--- START ---
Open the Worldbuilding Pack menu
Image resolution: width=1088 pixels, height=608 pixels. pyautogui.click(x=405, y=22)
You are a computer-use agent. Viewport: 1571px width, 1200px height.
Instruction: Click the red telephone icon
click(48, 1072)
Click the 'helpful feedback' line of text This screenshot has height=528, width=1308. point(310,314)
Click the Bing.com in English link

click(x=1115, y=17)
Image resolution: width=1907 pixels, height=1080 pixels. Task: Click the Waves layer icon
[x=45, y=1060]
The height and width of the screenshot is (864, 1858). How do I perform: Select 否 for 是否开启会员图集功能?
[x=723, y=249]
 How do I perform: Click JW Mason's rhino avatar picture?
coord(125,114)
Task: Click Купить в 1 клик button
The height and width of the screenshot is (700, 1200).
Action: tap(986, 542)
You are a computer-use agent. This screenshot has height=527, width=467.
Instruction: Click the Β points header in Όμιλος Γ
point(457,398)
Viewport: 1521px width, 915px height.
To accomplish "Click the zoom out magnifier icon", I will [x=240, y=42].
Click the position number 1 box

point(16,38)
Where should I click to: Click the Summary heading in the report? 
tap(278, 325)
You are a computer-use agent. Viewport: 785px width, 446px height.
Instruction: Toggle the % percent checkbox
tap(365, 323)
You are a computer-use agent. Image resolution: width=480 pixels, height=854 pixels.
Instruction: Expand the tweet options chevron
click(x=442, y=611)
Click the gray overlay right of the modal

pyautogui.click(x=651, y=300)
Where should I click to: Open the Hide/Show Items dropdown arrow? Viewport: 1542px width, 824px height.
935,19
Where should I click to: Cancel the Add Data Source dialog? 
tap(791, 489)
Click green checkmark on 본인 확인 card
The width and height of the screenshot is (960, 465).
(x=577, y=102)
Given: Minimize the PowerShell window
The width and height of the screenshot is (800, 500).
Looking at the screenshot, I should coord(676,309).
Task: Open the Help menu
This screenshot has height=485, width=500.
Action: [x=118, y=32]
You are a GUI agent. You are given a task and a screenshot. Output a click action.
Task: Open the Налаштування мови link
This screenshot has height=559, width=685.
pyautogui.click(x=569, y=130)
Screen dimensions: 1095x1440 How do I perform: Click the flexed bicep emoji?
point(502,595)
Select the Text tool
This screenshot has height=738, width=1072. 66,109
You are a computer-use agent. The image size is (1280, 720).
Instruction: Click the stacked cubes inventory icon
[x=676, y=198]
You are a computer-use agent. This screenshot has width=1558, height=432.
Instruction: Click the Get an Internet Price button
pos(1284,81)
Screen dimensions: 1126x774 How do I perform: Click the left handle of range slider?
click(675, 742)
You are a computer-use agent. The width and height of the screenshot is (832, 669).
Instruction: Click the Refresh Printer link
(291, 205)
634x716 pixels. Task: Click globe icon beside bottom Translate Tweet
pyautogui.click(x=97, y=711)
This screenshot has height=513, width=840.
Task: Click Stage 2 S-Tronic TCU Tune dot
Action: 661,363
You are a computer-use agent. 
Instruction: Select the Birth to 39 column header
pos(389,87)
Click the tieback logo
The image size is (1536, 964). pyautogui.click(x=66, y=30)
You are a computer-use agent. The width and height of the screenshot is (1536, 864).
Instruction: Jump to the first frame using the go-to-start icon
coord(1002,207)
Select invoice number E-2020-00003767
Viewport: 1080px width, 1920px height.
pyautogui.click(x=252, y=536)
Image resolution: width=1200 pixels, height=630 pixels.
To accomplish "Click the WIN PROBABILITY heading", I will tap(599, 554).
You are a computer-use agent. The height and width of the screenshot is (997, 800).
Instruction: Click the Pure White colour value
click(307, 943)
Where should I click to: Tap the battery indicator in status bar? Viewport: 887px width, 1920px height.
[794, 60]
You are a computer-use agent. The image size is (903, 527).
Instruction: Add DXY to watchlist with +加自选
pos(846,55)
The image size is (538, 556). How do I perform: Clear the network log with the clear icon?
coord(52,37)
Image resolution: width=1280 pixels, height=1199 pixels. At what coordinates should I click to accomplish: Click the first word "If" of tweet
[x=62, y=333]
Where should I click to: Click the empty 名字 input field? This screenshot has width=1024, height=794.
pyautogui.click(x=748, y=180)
--- END ---
* **TO DO**:
Copy each line exactly, beginning at the one with "The image size is (538, 556)." and stopping after the last line of the entries. Include nothing else.

* **EXERCISE ANSWER**:
The image size is (538, 556). How do I perform: Clear the network log with the clear icon?
coord(52,37)
Image resolution: width=1280 pixels, height=1199 pixels. At what coordinates should I click to accomplish: Click the first word "If" of tweet
[x=62, y=333]
Where should I click to: Click the empty 名字 input field? This screenshot has width=1024, height=794.
pyautogui.click(x=748, y=180)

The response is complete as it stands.